Minneapolis (November 15, 2000) – MGI PHARMA, INC. (Nasdaq: MOGN) today announced that it has entered into an asset purchase agreement with a subsidiary of MedImmune, Inc. (Nasdaq: MEDI) for Hexalen® (altretamine), an orally administered chemotherapeutic agent approved in the United States for treatment of ovarian cancer in patients with persistent or recurrent disease following first-line therapy with cisplatin and/or alkylating agent-based combination chemotherapy. Hexalen is approved for the treatment of ovarian cancer in over 20 countries in addition to the United States.
“We are excited about the opportunity to further develop the market for Hexalen and to enhance our sales and marketing organization's experience within the field of oncology,” stated Lonnie Moulder, executive vice president of MGI PHARMA. “Hexalen is an important product which has induced complete responses in patients refractory to first-line therapy and provides the convenience of oral dosing administration. It is an example of our continuing efforts to build a balanced portfolio of oncology products. We intend to announce further expansion of our oncology pipeline by the end of the first quarter of 2001.”

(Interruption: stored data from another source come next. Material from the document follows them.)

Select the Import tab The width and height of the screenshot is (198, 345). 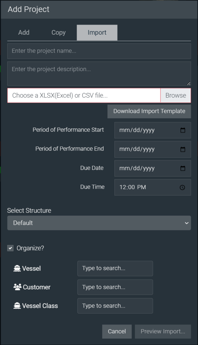coord(97,33)
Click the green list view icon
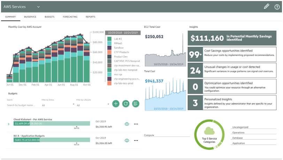Image resolution: width=283 pixels, height=160 pixels. click(x=136, y=103)
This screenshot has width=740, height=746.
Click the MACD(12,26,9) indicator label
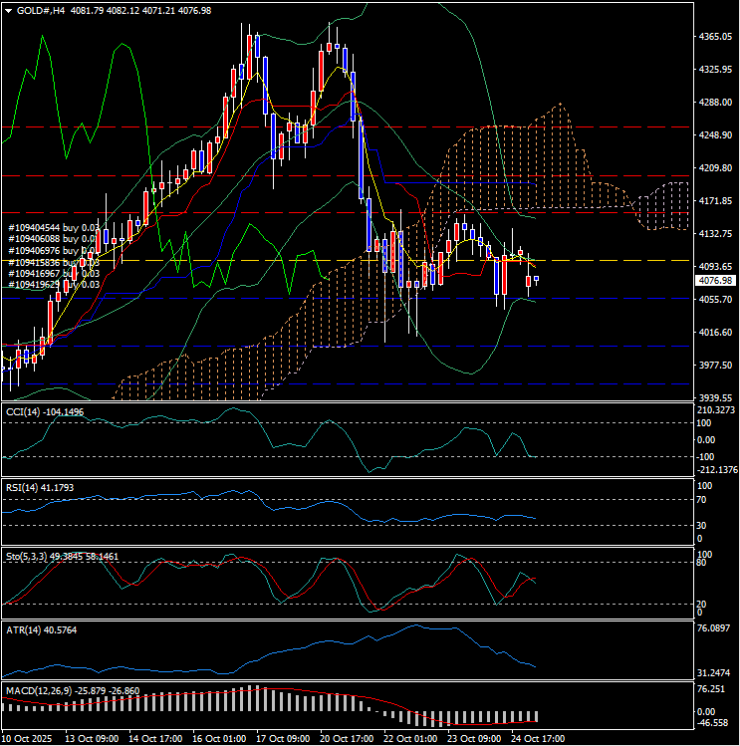click(36, 689)
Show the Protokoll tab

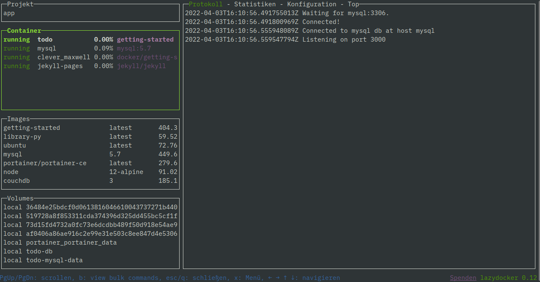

Under the terms of the purchase agreement, MGI PHARMA will pay $7.2 million plus royalties on sales of Hexalen for ten years. The $7.2 million will be paid over 18 months and will be initially capitalized and amortized over the estimated commercial life of Hexalen. After closing this acquisition, MGI PHARMA intends to assume full product responsibilities early in 2001.
"We are pleased to enter into this agreement for Hexalen with MGI PHARMA," said Michael Richman, MedImmune's vice president, business development. "We believe that MGI PHARMA's commercial organization can provide the required attention to reestablish Hexalen as a second-line therapy against advanced, refractory ovarian cancer. Given other priorities, our sales force has not actively promoted this medically important product since late 1998, when it produced approximately $3 million in annual net sales."
The results of a Southwest Oncology Group (SWOG) trial of Hexalen for consolidation of clinical complete response in patients with stage III epithelial ovarian cancer were reported at the annual meeting of the American Society of Clinical Oncology in May 2000. The objective of this trial was to determine whether six months of therapy with Hexalen can result in a two-year overall survival rate of greater than 65 percent in women who are in clinical complete remission following first-line chemotherapy. In this multicenter trial of Hexalen, the two-year overall survival rate for the 97 evaluable patients was 75 percent. Side effects of Hexalen were comparable to those seen with other approved chemotherapies and include mild to moderate myelosuppression, neurotoxicity, nausea and vomiting. “Hexalen is an important drug in the management of recurrent ovarian cancer and may affect the long term maintenance of clinically complete remission in patients after first-line chemotherapy,” stated Dr. David S. Alberts, professor of medicine, pharmacology and public health and associate dean for research, College of Medicine and Arizona Cancer Center, University of Arizona.
Ovarian cancer is the leading cause of gynecological cancer-related deaths among American women. The American Cancer Society estimates that approximately 23,100 new cases of ovarian cancer will be diagnosed and 14,000 women will die of ovarian cancer in the United States during 2000. Worldwide, 166,000 new cases of ovarian cancer and 101,000 deaths are estimated to occur annually. Taxol® and Paraplatin® are the two most commonly prescribed drugs as first-line treatment of ovarian cancer.
MGI PHARMA, INC. is an oncology focused pharmaceutical company. It acquires, develops and commercializes differentiated pharmaceutical products that meet patient needs. MGI PHARMA focuses its sales efforts solely in the United States and collaborates with other pharmaceutical or biotechnology companies for its products in international markets.
MedImmune, Inc. is a fully integrated biotechnology company focused on developing and marketing products that address medical needs in areas such as infectious disease, immune regulation and cancer. Headquartered in Gaithersburg, Maryland, MedImmune has manufacturing facilities in Frederick, Maryland and Nijmegen, the Netherlands, and an oncology subsidiary in West Conshohocken, Pennsylvania.
This news release contains forward-looking statements that may include statements regarding intent, belief or current expectations of the company and its management. These forward-looking statements are not guarantees of future performance and involve a number of risks and uncertainties that may cause the company's actual results to differ materially from the results discussed in these statements. Factors that might affect MGI PHARMA's results include, but are not limited to continued sales of Hexalen® or MGI PHARMA's other marketed products, the ability of irofulven, or MGI PHARMA's other product candidates, to be proven safe and effective in humans and to ultimately compete successfully with other therapies, development or acquisition of additional products, reliance on contract manufacturing, changes in strategic alliances, and other risks and uncertainties detailed from time to time in the company's filings with the Securities and Exchange Commission. MGI PHARMA does not intend to update any of the forward-looking statements after the date of this news release to conform them to actual results.